Stored data entries
───

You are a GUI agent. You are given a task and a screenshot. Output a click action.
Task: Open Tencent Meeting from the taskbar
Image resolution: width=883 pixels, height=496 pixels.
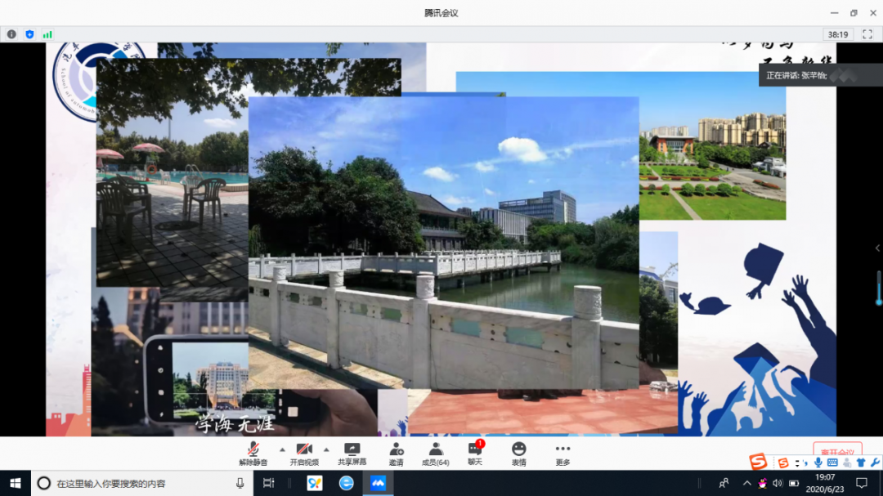(378, 483)
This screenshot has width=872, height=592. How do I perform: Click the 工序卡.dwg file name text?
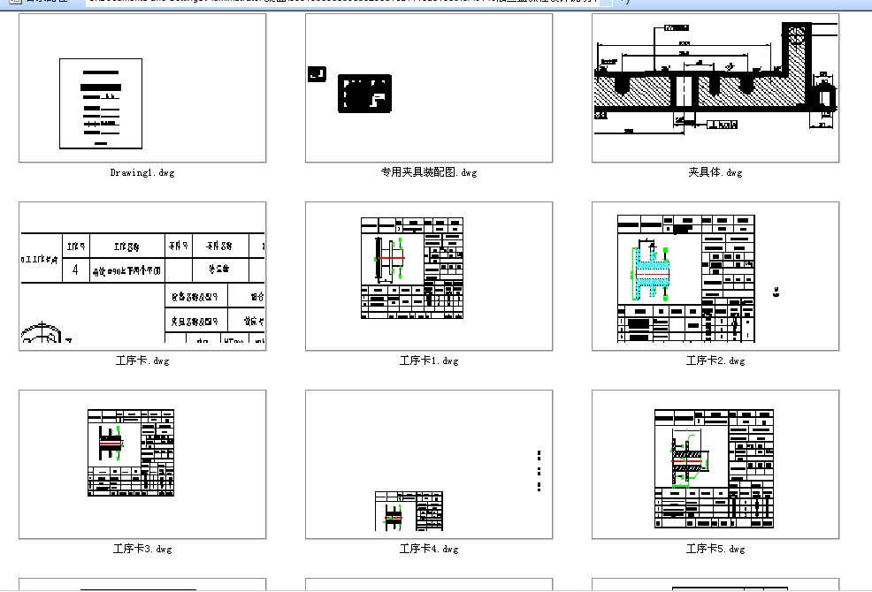[x=142, y=361]
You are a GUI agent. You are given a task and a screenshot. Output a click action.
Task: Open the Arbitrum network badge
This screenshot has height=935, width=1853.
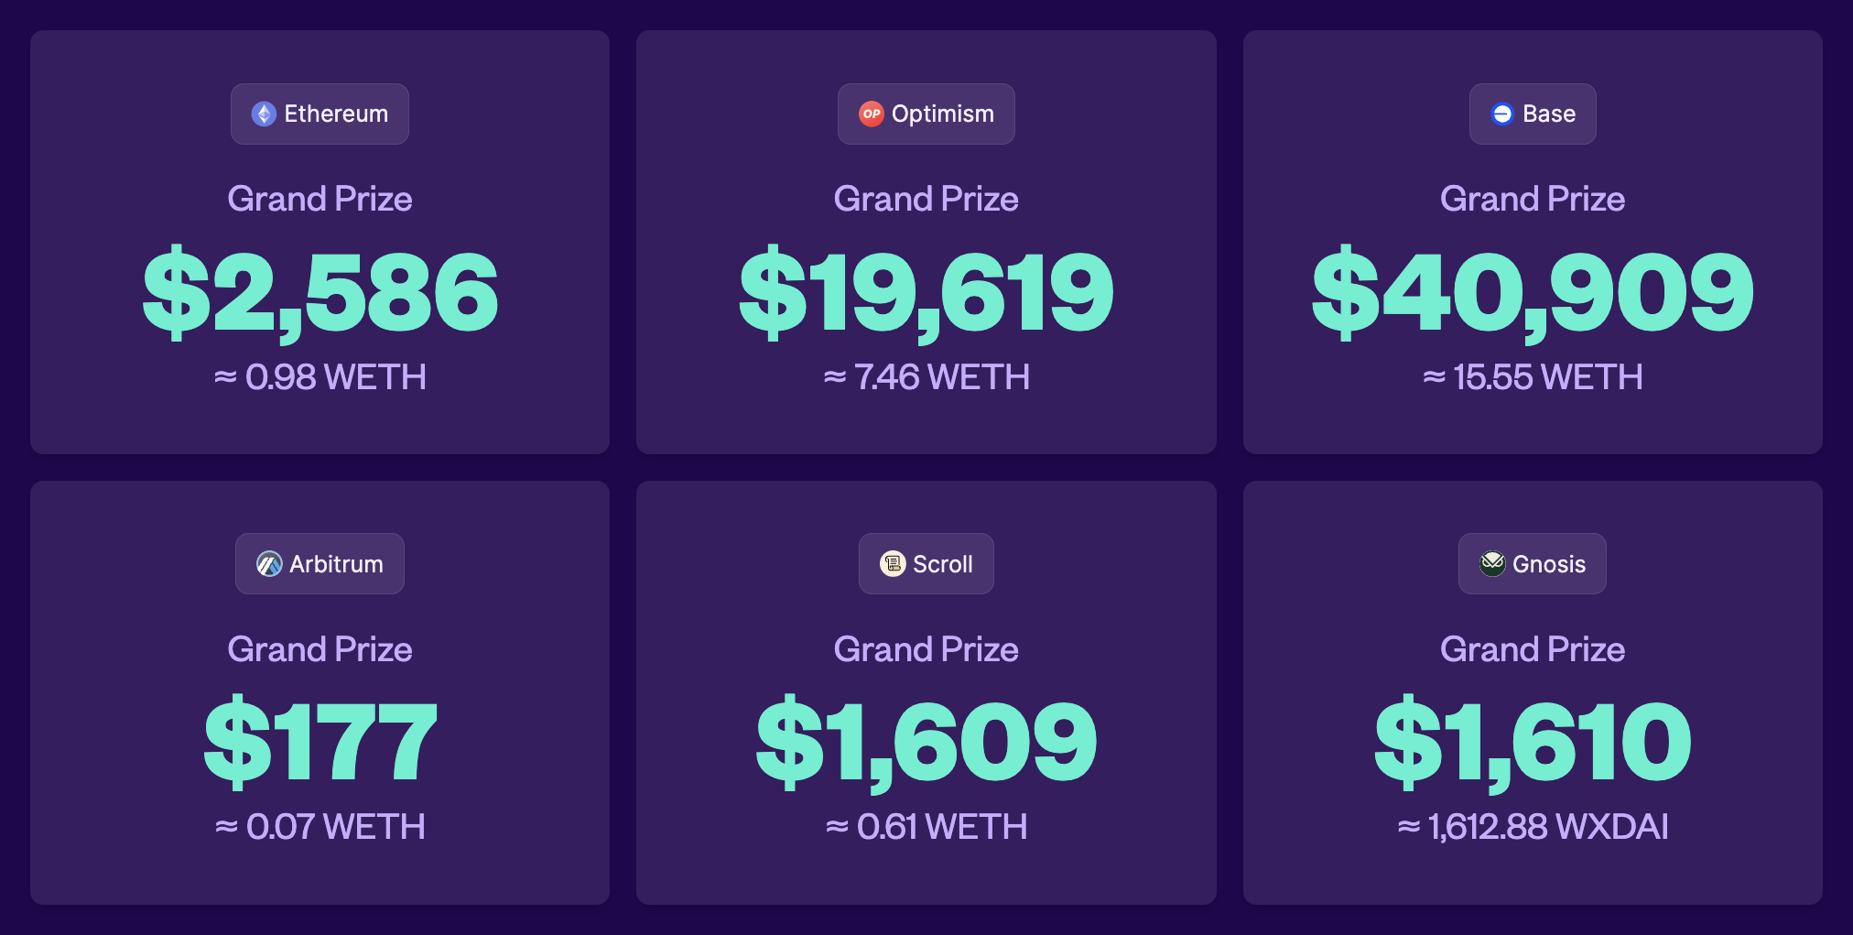coord(320,564)
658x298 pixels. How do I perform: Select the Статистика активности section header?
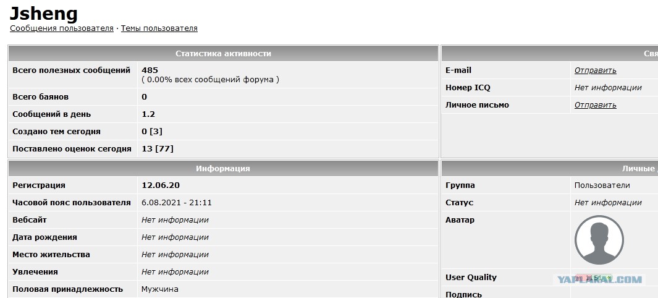click(223, 54)
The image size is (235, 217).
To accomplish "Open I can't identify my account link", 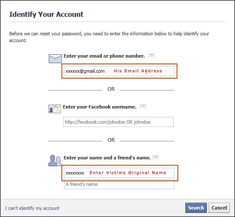I will click(32, 208).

───

AIM OF THE EXERCISE: Repeat, without pictures, exactly the lines of the data above from the one containing "This screenshot has width=872, height=592." through the one containing "The image size is (235, 217).", including both and adding nothing.

WRITTEN SOLUTION:
This screenshot has width=872, height=592. How do I perform: Click the 工序卡.dwg file name text?
[x=142, y=361]
You are a GUI agent. You are given a task and a screenshot. Output a click action.
Task: Open the Arbitrum network badge
This screenshot has height=935, width=1853.
coord(320,564)
658x298 pixels. How do I perform: Select the Статистика активности section header?
click(223, 54)
The image size is (235, 217).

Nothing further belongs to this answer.